I wish you all could've been there with me. If you had, you would be saying with me, now, "Here we are, living in the future!" You would be thinking, as I am, "This is the future! The year 2000!" You would, as I have done, vow never to refer to it as 2000, or aughty-aught, or oh-oh, or twenty-oh-oh, but always, "the year 2000." January eighth, the year 2000.
It's the year 2000! That's what we always called it when we were kids. For us, the year 2000 would be when all the potential of 19th and 20th-century scientific progress would be fulfilled. Whatever the future was gonna be, that's what the year 2000 would be like. Well, we were just kids, we were stupid. We didn't figure in the intractability of human evil and dumbness and the retarding effects of corporate rule of the earth. We were idealistic, starry-eyed -- the future! Everything shiny and silver. Robots, computers, jetpacks, crystal citadels, white ameba-shaped buildings in green landscapes. Cities on other planets, teleportation, no pollution, no need for money; contact with nice beings from outer space, vaccinations that didn't hurt, zero-gravity sex.
It was an idealist vision, but a sterile one, too. A kind of sterility that I think the wealthier people of the world actually live in -- a world of consumption, with all traces of dirty, hands-on production removed, pushed out of sight, behind the scenes. A futuristic consumer sterility that very much fulfills the dreams propagandized in the United States in the late fifties and early sixties.
Was I disappointed as the sun rose on the year 2000? No. Was I disgusted by the future I inherited from myself? No. What went on in my mind as I sat there, the sun rising on the first day of the future, me wearing the shoes of a 1950s salesman, the pants of a cowboy, the coat of a Greek fisherman, the hat of an English carriage driver, sipping a champagne brandy made according to a centuries-old process...

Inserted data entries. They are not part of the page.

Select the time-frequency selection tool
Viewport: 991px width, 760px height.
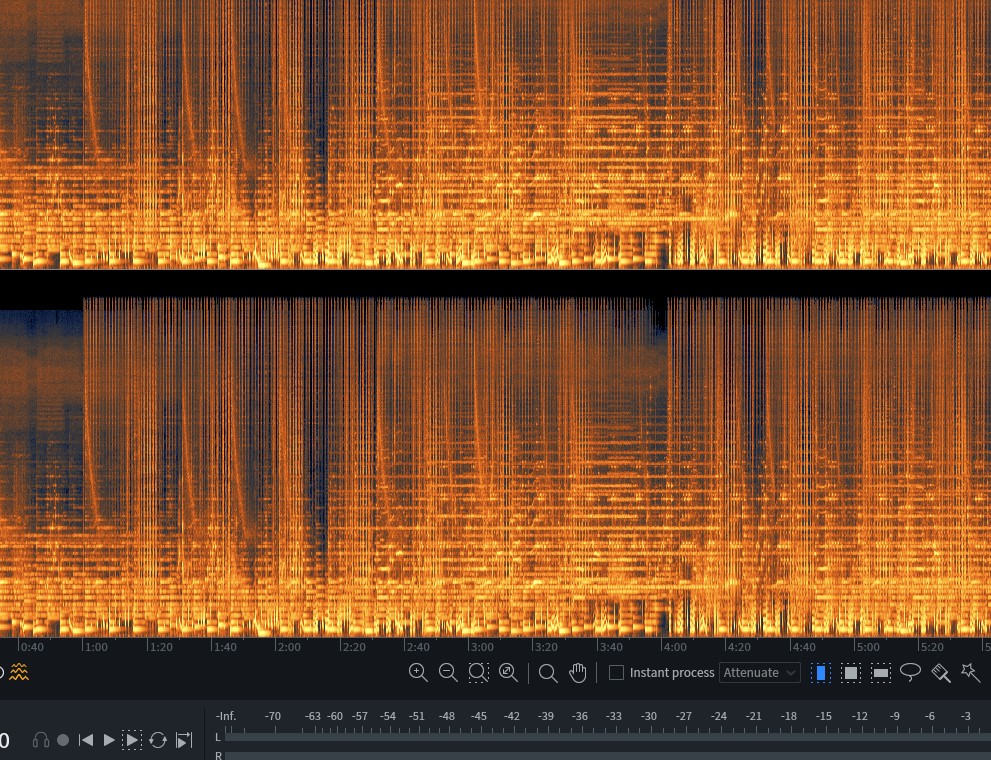(850, 673)
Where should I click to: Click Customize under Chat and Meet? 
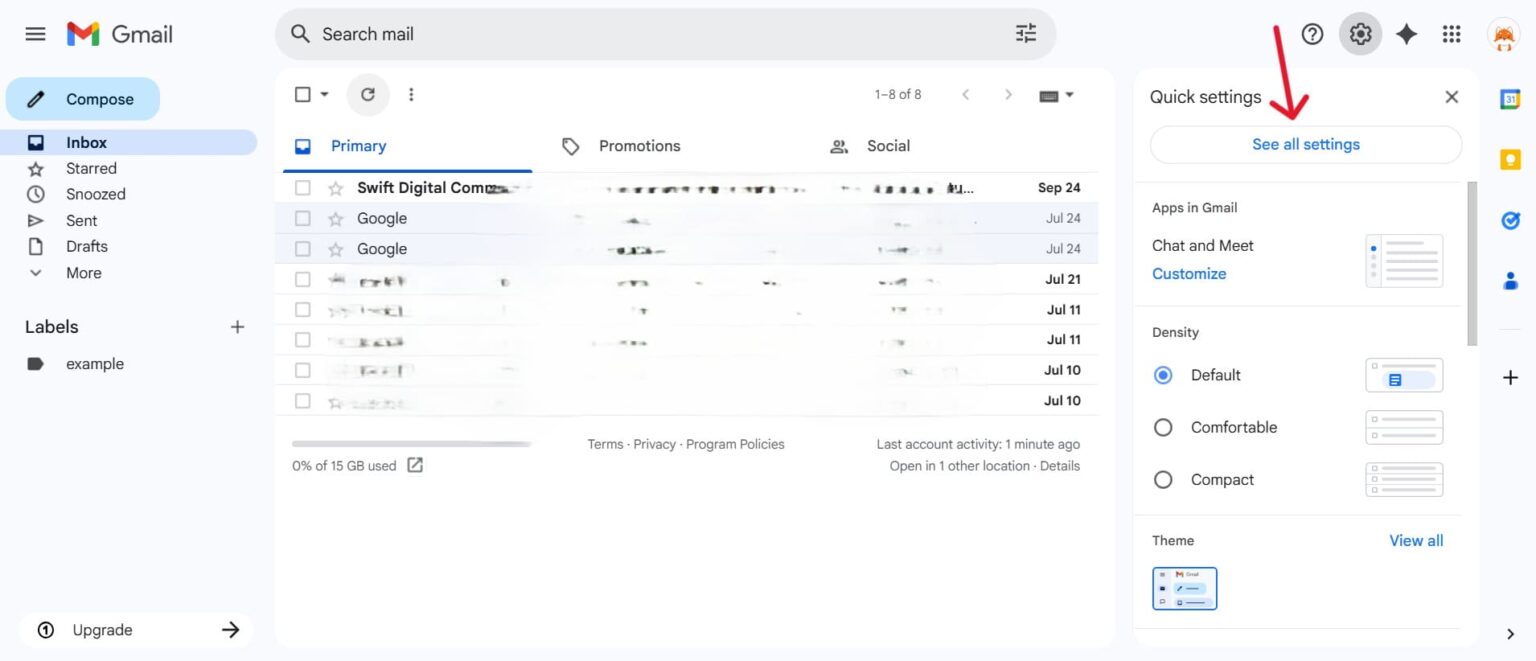(x=1189, y=273)
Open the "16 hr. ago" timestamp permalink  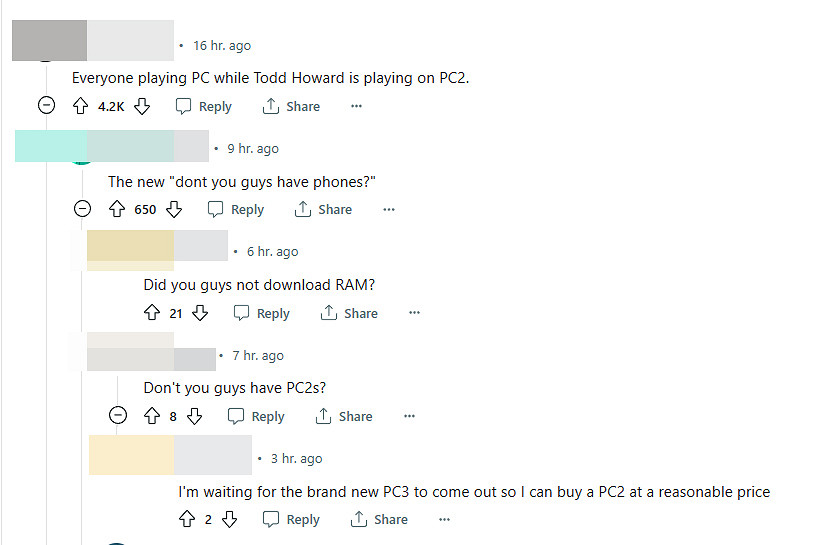[222, 45]
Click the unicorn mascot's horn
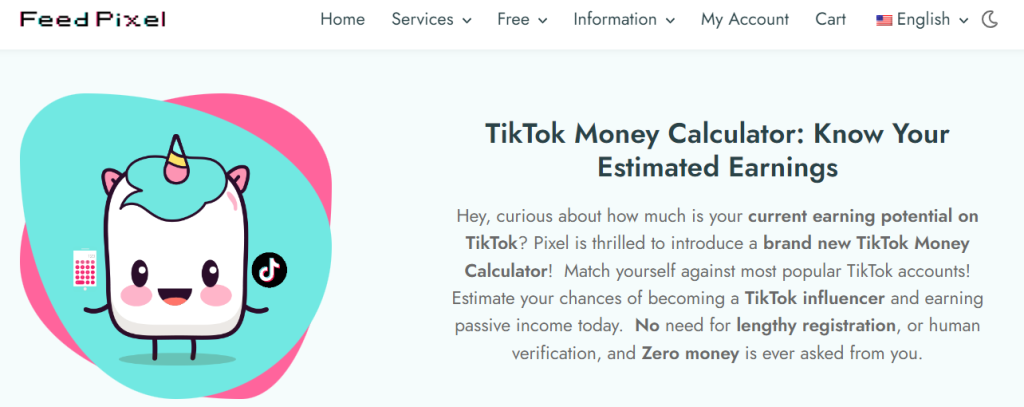 [x=176, y=157]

I'll tell you. I thought to myself, wow! It's the year 2000! This is sunrise in the year 2000! I never thought I'd live to see it! I never thought I'd live to see my twenties, let alone my thirties, let alone to the year 2000! I thought for sure I would have killed myself by now, what with humanity as stupid and evil as it has been and me as intolerant to its stupidity and evil as I am. Well, it turns out humanity hasn't been entirely as stupid and evil as I thought, and I haven't been as intolerant as I could've been, so, all in all, despite the fact that the fantasy future of my sixties American youth hasn't come to pass, although the most selfish parts have come true for the owners of the world, I felt pretty good, kind of hopeful. I mean, sunrise, year 2000.
The sun was rising, it was the year 2000, and I felt hopeful. Now it's the future. There's no more waiting for potential to be fulfilled. Whatever the future's gonna be like, it has to be like that now, or at least start being like that. Whatever I'm gonna be like in the future, I better start being now, cuz this is it, this is the future, I'm there now. I felt like, this year 2000, this is a year to bring my dreams of the future into reality, into the now, now being the future. I wondered if maybe a lot of people might start to feel this way. I wondered if this sunrise might herald an entire global human taking of stock and bringing of dreams of the future into reality, into the now, now being the future.
That's how I felt as the sun rose on the future. I just wish you all could've been there with me. I'll tell you, you're all welcome here in the future anytime you wanna come.